» **Extracted data**
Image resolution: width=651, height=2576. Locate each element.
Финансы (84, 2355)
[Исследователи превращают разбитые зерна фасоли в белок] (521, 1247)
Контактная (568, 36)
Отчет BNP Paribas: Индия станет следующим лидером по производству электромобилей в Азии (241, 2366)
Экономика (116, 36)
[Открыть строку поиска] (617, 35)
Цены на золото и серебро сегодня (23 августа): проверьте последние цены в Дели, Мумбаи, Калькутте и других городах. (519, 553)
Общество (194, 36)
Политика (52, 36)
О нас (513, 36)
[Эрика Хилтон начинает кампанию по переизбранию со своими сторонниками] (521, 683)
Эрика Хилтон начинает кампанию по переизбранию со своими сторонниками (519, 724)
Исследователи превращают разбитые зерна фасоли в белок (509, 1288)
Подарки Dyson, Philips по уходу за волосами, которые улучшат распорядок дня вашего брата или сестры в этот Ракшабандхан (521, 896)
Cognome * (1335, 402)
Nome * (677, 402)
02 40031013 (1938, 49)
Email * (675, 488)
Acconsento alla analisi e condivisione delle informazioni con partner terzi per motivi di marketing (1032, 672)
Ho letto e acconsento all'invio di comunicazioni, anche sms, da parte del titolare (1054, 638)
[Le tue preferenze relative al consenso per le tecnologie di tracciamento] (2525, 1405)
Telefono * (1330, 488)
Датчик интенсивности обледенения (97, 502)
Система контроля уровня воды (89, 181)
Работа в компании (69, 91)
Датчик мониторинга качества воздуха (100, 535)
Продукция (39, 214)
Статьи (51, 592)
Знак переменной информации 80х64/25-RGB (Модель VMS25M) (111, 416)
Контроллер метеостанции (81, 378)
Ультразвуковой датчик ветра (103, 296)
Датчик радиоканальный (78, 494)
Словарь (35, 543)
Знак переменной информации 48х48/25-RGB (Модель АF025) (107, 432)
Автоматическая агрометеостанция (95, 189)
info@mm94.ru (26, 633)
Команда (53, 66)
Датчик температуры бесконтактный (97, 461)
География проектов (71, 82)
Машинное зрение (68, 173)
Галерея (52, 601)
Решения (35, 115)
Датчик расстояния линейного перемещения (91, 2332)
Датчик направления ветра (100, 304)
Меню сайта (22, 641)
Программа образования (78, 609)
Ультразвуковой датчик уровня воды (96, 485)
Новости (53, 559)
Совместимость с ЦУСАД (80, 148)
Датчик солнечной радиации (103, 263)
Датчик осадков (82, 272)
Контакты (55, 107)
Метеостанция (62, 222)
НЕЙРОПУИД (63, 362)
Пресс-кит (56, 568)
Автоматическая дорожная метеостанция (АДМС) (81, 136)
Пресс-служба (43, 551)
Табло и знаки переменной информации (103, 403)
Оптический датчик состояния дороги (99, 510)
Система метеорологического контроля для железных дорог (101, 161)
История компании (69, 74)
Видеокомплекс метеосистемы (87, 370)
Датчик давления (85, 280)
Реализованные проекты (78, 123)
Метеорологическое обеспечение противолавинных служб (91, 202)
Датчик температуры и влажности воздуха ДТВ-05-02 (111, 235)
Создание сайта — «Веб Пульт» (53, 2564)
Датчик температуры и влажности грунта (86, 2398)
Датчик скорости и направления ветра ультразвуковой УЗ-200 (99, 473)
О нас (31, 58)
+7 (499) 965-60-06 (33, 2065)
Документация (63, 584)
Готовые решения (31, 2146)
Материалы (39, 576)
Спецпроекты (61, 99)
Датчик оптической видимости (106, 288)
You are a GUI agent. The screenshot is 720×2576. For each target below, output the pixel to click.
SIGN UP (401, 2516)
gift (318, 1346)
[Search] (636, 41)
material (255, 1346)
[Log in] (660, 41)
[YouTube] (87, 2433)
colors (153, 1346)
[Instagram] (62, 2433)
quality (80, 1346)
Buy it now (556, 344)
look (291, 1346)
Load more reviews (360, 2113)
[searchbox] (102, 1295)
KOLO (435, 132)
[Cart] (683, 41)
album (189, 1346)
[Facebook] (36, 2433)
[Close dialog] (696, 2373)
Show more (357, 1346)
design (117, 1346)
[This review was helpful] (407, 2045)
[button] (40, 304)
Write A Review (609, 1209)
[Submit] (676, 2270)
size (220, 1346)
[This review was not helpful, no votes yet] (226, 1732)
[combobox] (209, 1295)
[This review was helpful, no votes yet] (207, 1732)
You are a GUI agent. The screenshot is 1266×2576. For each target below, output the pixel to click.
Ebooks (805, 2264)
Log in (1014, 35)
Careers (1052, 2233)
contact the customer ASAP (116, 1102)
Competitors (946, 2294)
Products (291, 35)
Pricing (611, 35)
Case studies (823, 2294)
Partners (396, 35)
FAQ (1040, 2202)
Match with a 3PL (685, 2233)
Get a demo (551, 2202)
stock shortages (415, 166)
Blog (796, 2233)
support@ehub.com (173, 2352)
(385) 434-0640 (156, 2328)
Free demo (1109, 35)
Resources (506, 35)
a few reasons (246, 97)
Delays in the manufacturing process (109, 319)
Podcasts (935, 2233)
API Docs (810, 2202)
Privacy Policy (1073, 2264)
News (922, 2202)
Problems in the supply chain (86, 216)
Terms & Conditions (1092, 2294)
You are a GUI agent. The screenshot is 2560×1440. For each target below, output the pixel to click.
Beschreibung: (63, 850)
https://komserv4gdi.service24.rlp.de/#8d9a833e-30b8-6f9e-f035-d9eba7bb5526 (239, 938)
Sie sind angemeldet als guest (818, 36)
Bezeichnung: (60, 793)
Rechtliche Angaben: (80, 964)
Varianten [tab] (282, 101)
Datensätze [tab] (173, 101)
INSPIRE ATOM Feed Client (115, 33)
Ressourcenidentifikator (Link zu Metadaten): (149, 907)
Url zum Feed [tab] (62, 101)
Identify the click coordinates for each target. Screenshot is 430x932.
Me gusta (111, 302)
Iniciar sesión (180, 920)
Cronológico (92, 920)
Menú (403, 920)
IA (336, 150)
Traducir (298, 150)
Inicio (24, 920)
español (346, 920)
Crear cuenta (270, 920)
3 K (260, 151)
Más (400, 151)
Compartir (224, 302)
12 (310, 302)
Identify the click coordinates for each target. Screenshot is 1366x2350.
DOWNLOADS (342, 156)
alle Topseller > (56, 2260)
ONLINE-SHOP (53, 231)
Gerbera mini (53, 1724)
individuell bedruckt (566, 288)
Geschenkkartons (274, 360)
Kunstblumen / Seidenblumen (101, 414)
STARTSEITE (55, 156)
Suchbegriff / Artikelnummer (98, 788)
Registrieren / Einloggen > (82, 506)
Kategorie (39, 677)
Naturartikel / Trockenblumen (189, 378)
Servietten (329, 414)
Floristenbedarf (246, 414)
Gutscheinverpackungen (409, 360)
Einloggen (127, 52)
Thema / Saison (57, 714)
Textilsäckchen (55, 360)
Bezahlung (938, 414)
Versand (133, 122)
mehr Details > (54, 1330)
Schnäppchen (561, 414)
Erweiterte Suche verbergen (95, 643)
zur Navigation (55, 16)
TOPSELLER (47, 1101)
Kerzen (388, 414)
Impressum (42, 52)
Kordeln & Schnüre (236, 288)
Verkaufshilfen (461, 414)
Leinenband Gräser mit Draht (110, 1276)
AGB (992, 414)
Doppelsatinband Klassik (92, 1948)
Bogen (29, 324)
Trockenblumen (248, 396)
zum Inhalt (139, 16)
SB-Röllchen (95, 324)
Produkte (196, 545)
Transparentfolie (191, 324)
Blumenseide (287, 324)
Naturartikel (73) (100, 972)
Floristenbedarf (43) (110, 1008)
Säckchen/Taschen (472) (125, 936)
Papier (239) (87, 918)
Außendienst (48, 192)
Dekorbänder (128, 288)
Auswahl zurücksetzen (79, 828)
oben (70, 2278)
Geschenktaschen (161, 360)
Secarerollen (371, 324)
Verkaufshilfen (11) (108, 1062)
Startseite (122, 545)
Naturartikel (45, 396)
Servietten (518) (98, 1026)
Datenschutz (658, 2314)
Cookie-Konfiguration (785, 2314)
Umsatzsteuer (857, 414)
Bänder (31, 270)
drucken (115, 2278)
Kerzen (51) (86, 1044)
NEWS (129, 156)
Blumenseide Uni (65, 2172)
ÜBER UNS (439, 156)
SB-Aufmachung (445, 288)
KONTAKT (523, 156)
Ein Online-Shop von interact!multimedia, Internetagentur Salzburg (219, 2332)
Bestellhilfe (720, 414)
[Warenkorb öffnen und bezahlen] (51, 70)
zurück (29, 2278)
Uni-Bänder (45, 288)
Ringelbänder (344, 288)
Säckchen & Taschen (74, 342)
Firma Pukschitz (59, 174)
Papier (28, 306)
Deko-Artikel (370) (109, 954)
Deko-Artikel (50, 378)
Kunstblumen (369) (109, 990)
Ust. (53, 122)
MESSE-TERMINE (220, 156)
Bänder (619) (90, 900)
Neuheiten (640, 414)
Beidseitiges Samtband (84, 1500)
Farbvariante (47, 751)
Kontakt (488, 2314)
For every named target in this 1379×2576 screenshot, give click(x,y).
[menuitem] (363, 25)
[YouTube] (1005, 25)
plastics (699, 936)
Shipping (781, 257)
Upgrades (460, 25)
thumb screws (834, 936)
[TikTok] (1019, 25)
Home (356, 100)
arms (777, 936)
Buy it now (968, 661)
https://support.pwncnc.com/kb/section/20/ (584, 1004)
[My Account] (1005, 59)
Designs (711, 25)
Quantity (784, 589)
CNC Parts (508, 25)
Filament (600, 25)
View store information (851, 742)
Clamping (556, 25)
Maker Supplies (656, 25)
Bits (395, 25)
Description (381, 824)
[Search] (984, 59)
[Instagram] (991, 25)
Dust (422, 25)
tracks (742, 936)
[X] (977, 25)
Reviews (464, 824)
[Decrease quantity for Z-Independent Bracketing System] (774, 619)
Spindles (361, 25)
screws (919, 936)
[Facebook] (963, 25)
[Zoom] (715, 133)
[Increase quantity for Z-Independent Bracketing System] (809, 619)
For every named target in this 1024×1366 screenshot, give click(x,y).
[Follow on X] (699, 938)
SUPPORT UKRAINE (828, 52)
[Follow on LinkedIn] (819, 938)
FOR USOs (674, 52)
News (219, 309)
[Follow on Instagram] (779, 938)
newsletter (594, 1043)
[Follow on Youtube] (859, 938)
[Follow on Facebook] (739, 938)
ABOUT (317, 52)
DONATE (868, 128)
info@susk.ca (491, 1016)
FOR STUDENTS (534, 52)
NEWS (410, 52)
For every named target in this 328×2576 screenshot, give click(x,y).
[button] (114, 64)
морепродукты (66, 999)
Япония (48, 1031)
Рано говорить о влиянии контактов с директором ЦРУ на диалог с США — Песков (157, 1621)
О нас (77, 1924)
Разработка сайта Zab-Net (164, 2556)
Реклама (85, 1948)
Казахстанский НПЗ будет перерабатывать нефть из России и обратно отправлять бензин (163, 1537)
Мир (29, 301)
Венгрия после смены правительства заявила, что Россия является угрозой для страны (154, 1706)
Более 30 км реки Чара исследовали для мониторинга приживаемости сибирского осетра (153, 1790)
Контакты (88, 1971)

» **Your instructions**
From the first line of the listing above to the line that contains "Политика (52, 36)", inclusive, restate every line word for word. Nothing else belongs in the answer.

» **Solution for this task**
Image resolution: width=651, height=2576. Locate each element.
Финансы (84, 2355)
[Исследователи превращают разбитые зерна фасоли в белок] (521, 1247)
Контактная (568, 36)
Отчет BNP Paribas: Индия станет следующим лидером по производству электромобилей в Азии (241, 2366)
Экономика (116, 36)
[Открыть строку поиска] (617, 35)
Цены на золото и серебро сегодня (23 августа): проверьте последние цены в Дели, Мумбаи, Калькутте и других городах. (519, 553)
Общество (194, 36)
Политика (52, 36)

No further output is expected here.